AIDLC Workflow Stages

The Executor drives this sequence (some stages are conditional based on project scope):

#	Stage	Phase	Conditional?
1	Workspace Detection	Inception	Always
2	Reverse Engineering	Inception	Brownfield only
3	Requirements Analysis	Inception	Always
4	User Stories	Inception	If complex
5	Workflow Planning	Inception	Always
6	Application Design	Inception	If needed
7	Units Generation	Inception	If needed
8	Functional Design	Construction	If needed
9	NFR Requirements	Construction	If needed
10	NFR Design	Construction	If needed
11	Infrastructure Design	Construction	If needed
12	Code Generation	Construction	Always
13	Build and Test	Construction	Always

Each stage loads its corresponding rule file (e.g., inception/requirements-analysis.md) before execution. The Executor writes all documentation artifacts to aidlc-docs/ and all generated code to workspace/.

Rules Setup

The runner either:

Git clones the AIDLC rules repository (default: awslabs/aidlc-workflows, ref configurable) into the run folder, then extracts the aidlc-rules/ content
Copies from a local path when rules_source: "local" is configured

Run Folder Layout

runs/<YYYYMMDDTHHMMSS>-<rules_slug>/
  ├── vision.md                      # Copied input
  ├── tech-env.md                    # Copied input (if provided)
  ├── aidlc-rules/                   # AIDLC workflow rules
  │   ├── aws-aidlc-rules/           # Core workflow definition
  │   └── aws-aidlc-rule-details/    # Per-stage rule files
  ├── aidlc-docs/                    # Generated AIDLC documents
  │   ├── inception/                 # Requirements, user stories, design docs
  │   ├── construction/              # Functional design, code-gen docs
  │   ├── aidlc-state.md             # Workflow state tracker
  │   └── audit.md                   # Timestamped audit log
  ├── workspace/                     # Generated application code
  └── run-meta.yaml                  # Run identity and config snapshot

Post-Run Test Evaluation

After the swarm completes, post_run.py performs automatic testing:

Project detection: BFS scan of workspace/ for marker files (pyproject.toml, package.json, Cargo.toml, go.mod) up to 3 levels deep
Dependency install: Runs the appropriate install command (e.g., uv pip install -e ".[dev]")
Test execution: Runs the appropriate test command (e.g., uv run pytest)
Output parsing: Language-specific parsers extract pass/fail counts from test output (pytest, Jest/Vitest, cargo test, go test)
Results: Written to test-results.yaml

5.2 Stage 2: Post-Run Tests (Summary)

This stage reads test-results.yaml written by Stage 1 and prints a human-readable summary. It is embedded in the execution stage — the orchestrator reads the file for its summary display.
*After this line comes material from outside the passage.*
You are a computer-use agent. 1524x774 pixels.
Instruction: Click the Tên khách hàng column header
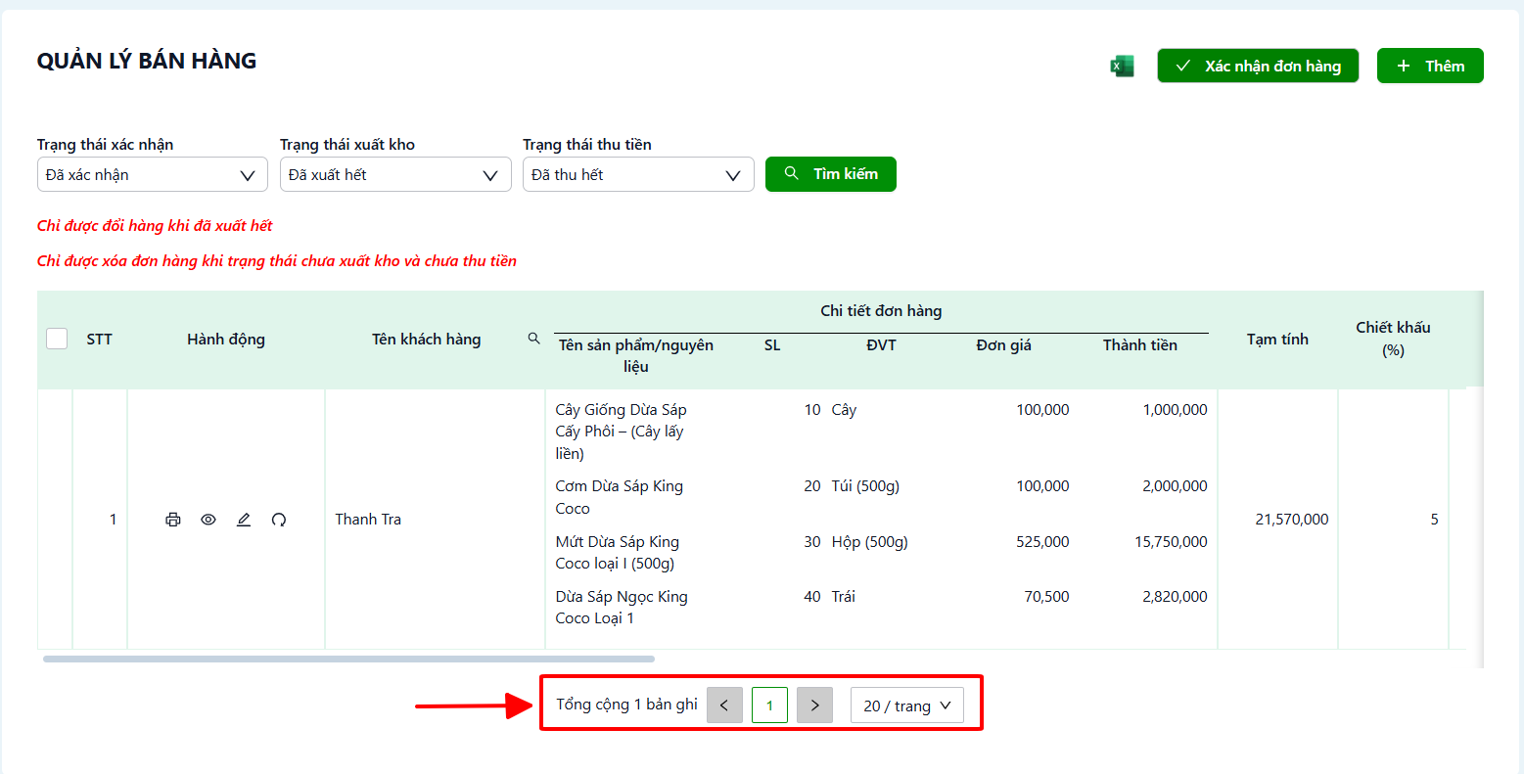[427, 340]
5.3 Stage 3: Quantitative Analysis (`packages/quantitative`)

Runs static analysis tools against the generated code in workspace/. The analysis is language-aware.

Tool Selection by Project Type

Project Type	Linter	Security Scanner	Duplication
Python	ruff	bandit + semgrep	PMD CPD
Node.js	eslint	npm audit + semgrep	PMD CPD

Analysis Flow

scan_workspace(path)
  ├── detect project type (pyproject.toml → Python, package.json → Node)
  ├── run_ruff() or run_eslint()         → LintFinding[]
  ├── run_bandit() or run_npm_audit()    → SecurityFinding[]
  ├── run_semgrep()                       → SecurityFinding[]
  ├── run_cpd()                           → DuplicationFinding[]
  └── compute_summary()                   → QualityReport

Each tool runner:

Checks if the tool is available (shutil.which or uv run --version)
Executes with JSON output format
Parses structured output into standardized finding models
Returns a ToolResult with findings and metadata

Graceful degradation: If any tool is not installed, the analysis for that tool is skipped with a note — it never fails the evaluation.

Output: quality-report.yaml

5.4 Stage 4: Contract Tests (`packages/contracttest`)

Validates the generated application's API endpoints against an OpenAPI 3.x specification.

Architecture

openapi.yaml ──► spec.py (parser) ──► ContractSpec
                                          ├── AppConfig (module, port, framework)
                                          └── TestCase[] (from x-test-cases extensions)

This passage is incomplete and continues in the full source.